- Exercise instructions -
Whenever a line of the records below contains the word "will", copy that line.

- Dataset records -
##############################

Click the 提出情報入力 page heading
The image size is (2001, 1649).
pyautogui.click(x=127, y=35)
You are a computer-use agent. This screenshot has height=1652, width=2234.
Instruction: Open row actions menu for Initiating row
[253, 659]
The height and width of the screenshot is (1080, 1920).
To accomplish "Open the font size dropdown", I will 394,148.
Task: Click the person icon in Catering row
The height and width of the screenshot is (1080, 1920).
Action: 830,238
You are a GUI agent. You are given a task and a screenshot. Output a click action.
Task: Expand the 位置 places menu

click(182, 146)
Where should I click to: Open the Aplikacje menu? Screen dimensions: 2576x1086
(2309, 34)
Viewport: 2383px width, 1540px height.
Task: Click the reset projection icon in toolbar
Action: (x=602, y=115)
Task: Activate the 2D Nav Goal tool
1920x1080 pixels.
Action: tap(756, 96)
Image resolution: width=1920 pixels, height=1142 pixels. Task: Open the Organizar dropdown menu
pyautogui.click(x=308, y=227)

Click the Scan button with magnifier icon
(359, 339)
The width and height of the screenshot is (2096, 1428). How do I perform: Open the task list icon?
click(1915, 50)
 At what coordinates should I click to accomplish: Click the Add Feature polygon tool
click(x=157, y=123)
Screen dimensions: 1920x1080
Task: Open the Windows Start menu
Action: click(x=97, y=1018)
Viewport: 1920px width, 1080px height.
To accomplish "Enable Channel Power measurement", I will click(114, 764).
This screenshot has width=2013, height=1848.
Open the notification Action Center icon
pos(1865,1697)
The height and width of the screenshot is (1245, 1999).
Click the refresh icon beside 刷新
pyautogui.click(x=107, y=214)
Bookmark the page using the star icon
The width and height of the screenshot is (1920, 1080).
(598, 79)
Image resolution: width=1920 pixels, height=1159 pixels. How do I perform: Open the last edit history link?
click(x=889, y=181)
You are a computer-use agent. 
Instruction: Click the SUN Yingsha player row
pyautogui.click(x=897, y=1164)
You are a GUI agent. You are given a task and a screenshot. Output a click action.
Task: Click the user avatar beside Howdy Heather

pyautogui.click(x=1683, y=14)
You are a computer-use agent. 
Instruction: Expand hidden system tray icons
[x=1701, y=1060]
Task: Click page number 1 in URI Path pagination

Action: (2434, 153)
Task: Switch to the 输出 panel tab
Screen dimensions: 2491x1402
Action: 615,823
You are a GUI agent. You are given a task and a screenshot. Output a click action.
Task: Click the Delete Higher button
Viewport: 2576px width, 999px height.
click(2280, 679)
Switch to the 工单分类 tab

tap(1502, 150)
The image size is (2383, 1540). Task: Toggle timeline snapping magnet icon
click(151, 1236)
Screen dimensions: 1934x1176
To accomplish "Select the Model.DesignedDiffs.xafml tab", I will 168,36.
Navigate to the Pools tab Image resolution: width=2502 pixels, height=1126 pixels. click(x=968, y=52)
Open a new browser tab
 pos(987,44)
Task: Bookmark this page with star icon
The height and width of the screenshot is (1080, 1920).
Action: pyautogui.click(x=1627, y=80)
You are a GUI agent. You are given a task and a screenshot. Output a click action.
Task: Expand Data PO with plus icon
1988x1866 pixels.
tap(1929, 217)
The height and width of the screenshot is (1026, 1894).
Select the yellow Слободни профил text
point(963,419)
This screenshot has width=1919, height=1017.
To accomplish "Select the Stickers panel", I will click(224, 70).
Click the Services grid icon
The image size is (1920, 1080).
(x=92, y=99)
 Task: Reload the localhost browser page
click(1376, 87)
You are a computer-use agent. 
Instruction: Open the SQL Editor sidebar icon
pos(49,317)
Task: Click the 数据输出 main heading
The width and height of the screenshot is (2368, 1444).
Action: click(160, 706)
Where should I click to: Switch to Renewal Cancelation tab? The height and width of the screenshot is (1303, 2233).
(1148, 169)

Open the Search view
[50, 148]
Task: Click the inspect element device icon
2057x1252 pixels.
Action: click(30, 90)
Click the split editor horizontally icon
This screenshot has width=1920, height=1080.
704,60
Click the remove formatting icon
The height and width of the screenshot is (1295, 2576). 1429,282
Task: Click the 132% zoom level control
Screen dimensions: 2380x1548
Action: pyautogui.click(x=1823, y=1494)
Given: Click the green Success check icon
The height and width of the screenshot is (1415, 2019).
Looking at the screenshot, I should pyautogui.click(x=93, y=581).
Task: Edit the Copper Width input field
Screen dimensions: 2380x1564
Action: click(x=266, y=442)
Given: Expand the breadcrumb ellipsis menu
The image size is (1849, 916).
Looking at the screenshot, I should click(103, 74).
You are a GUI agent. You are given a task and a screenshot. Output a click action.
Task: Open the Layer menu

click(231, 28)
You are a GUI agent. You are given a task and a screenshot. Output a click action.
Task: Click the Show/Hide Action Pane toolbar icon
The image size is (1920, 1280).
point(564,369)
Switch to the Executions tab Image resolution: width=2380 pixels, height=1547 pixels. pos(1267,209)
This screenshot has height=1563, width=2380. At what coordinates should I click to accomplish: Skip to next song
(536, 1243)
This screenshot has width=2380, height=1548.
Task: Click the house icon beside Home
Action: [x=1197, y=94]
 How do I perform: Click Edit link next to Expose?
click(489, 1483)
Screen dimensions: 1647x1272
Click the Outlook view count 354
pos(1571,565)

##############################

- Result -
To accomplish "Open the font size dropdown", I will 394,148.
To accomplish "Enable Channel Power measurement", I will click(114, 764).
To accomplish "Select the Model.DesignedDiffs.xafml tab", I will 168,36.
To accomplish "Select the Stickers panel", I will click(224, 70).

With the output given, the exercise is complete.